◆ **WHAT TO WORK ON**: Copy the listing below line for line, everything from the line containing "Image resolution: width=838" down to the line containing "(x=559, y=418)", with both of those lines included. Omit the pictures from your copy.
** START RECORDS SHOWN **
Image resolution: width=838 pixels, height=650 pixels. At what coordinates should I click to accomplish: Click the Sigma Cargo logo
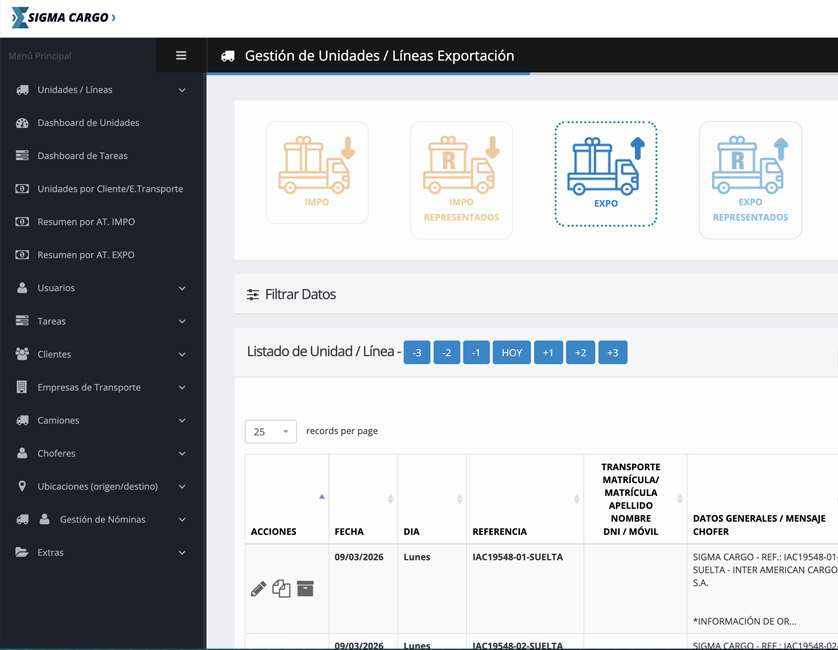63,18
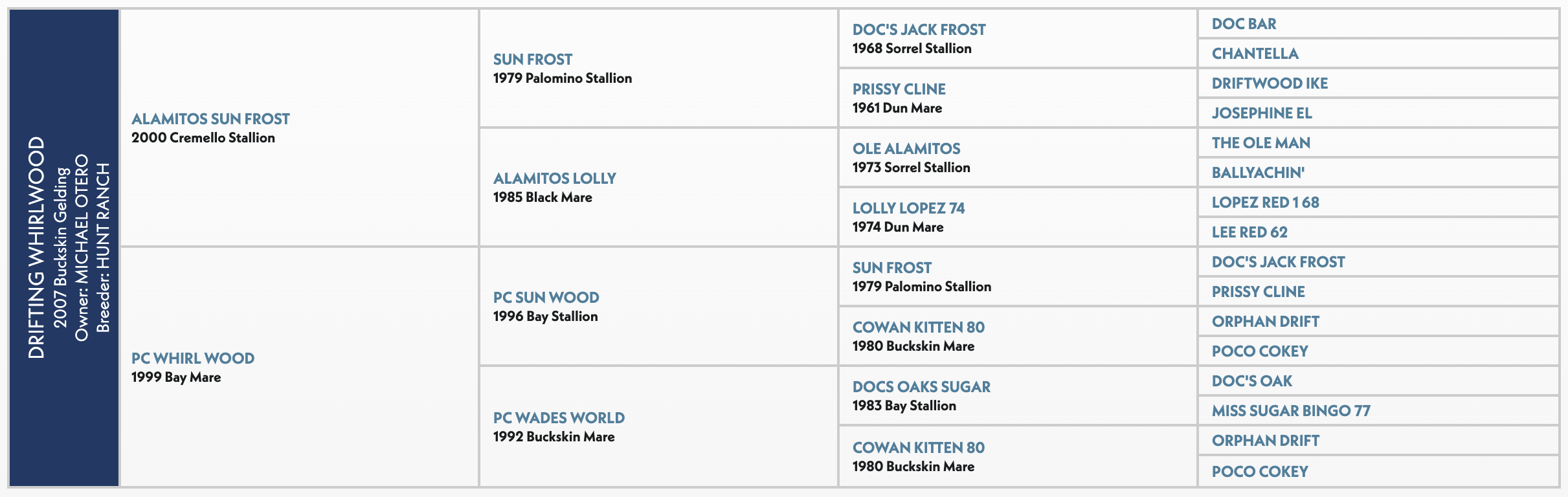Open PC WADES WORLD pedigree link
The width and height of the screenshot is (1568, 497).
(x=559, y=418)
** END RECORDS SHOWN **
** START RECORDS SHOWN **
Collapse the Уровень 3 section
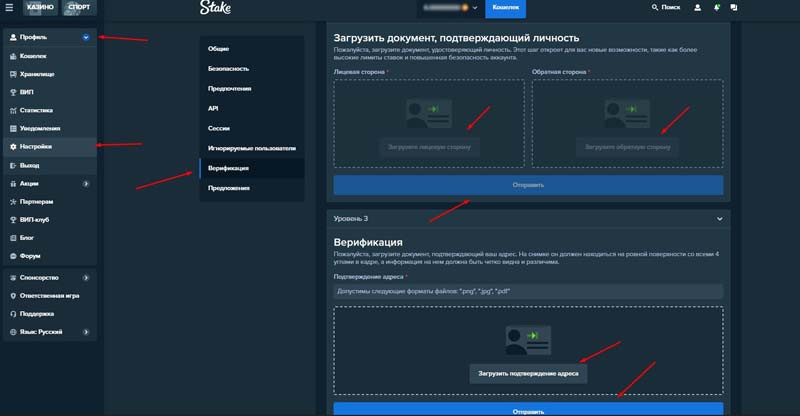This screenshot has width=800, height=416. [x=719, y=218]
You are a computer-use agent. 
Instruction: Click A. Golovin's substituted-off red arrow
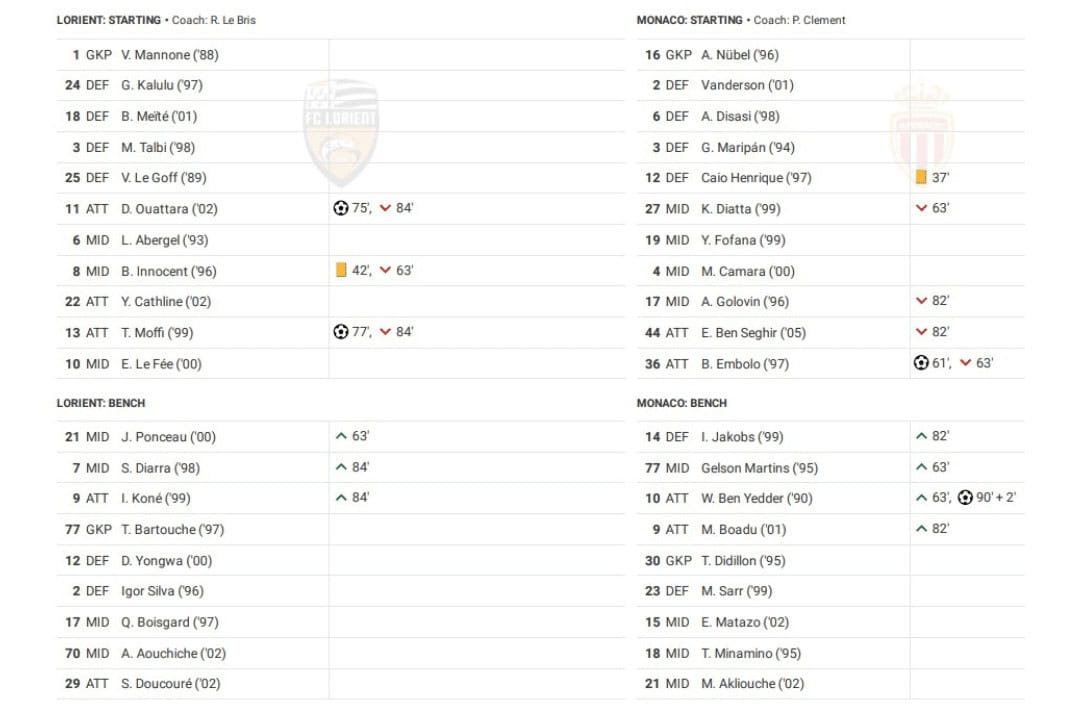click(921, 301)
** END RECORDS SHOWN **
◆ **WRITTEN SOLUTION**:
Image resolution: width=838 pixels, height=650 pixels. At what coordinates should I click to accomplish: Click the Sigma Cargo logo
63,18
Open PC WADES WORLD pedigree link
The width and height of the screenshot is (1568, 497).
(x=559, y=418)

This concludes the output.